人間の脳は不思議なもので、手をかけすぎるとスキルはアップしても意欲は低下するようにできているそうです。社員を事細かくチェックして世話を焼けば「美味しい鍋」になると思いきや、仕事の場合そうはいかないのです。まずは任せてみる。その一方で仕事を進めながらやり方を教えていくというさじ加減。仕切りたがりの鍋奉行にはストレスかもしれませんが、人を育てるとはそういうことでしょう。

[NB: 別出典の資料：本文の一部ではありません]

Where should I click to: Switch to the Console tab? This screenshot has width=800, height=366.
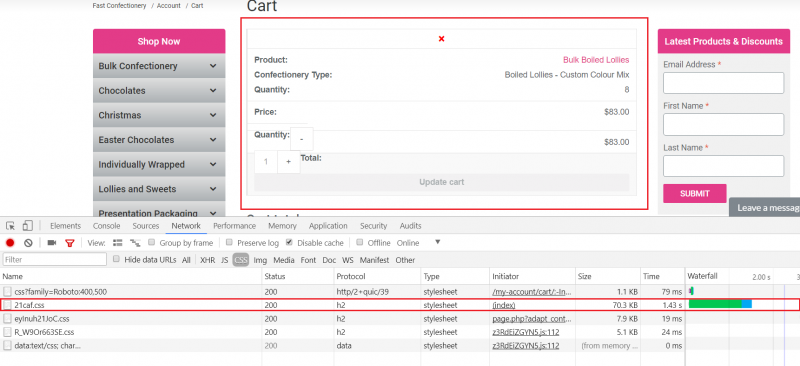pos(107,226)
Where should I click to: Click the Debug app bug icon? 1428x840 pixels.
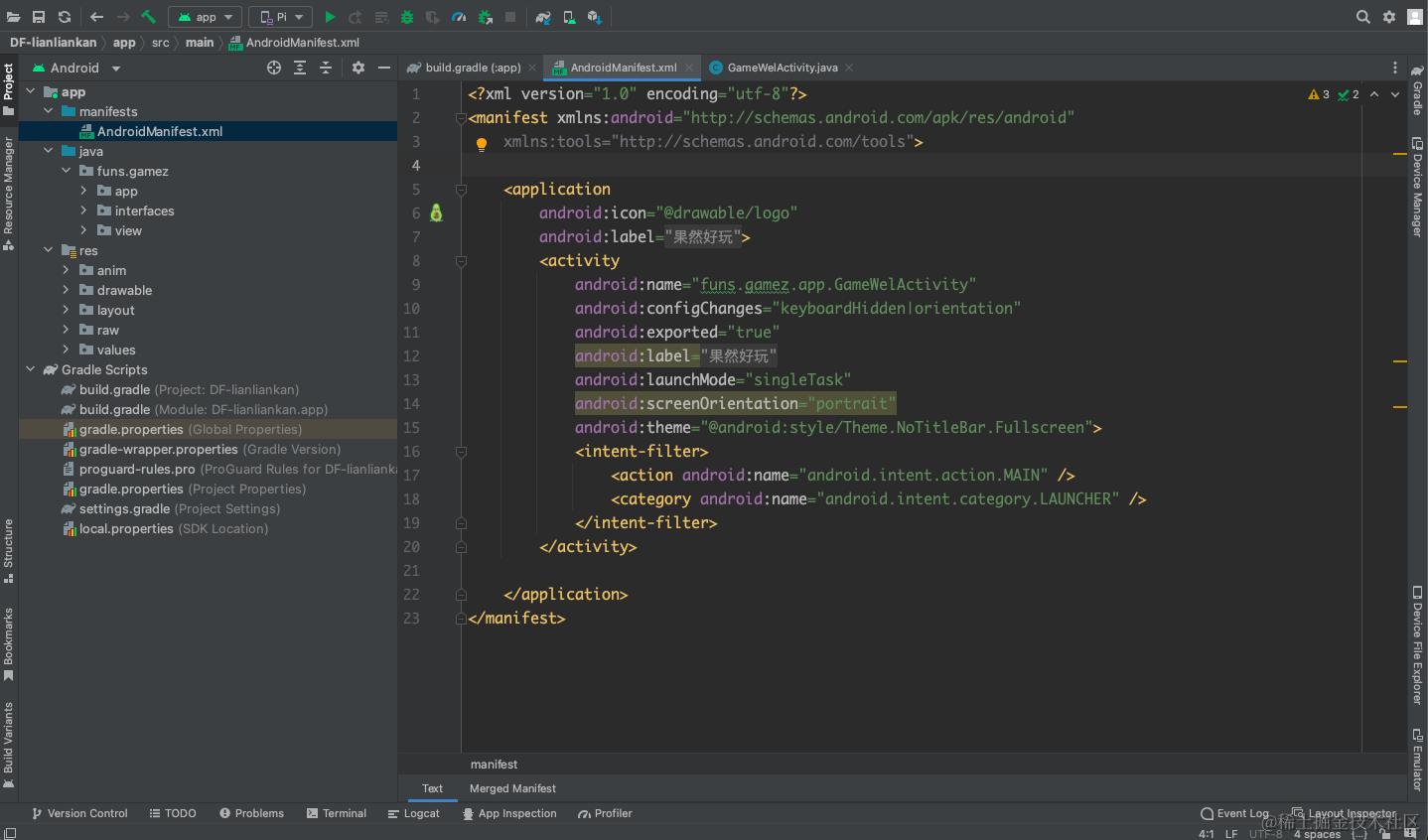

この夏、あるお祭りで、みこしの音頭をとる人を見て外国人が「ナベブギョウ!」と叫びました。その外国人は、「先頭に立ってみんなを仕切っている人=鍋奉行」だと思ったのでしょう。鍋奉行も世界的になったものです。みこしの音頭をとるのは社長ですが、鍋奉行になってはいけません。フランスの詩人アラゴンはこう言っています。「教えるとは希望を語ること。学ぶとは誠実を胸に刻むこと」。社員の仕事に口を出す回数を減らし、その分、熱く希望を語ってみませんか。社員に明日をイメージさせるのは社長の大事な仕事です。希望のもとに明日をイメージできる社員が増えれば、いずれ「美味しい鍋」ができることでしょう。
【トレンドを斬る!】
新幹線や飛行機より格安で、かつてより若者中心に人気のある長距離高速バス。窮屈なイメージが強かった夜行バスが進化を遂げて利用者が急増しています。
席数を減らして乗客一人当たりのスペースを広げるとフラットシートやビデオを完備した個室タイプの高級車両が登場し、電源や無線LANに対応した車両はビジネスマンにも大好評です。女性専用車両の運行で女性客の利用も増えています。「安さ」以外の「付加価値」が新たな需要を呼び起こしているようですね。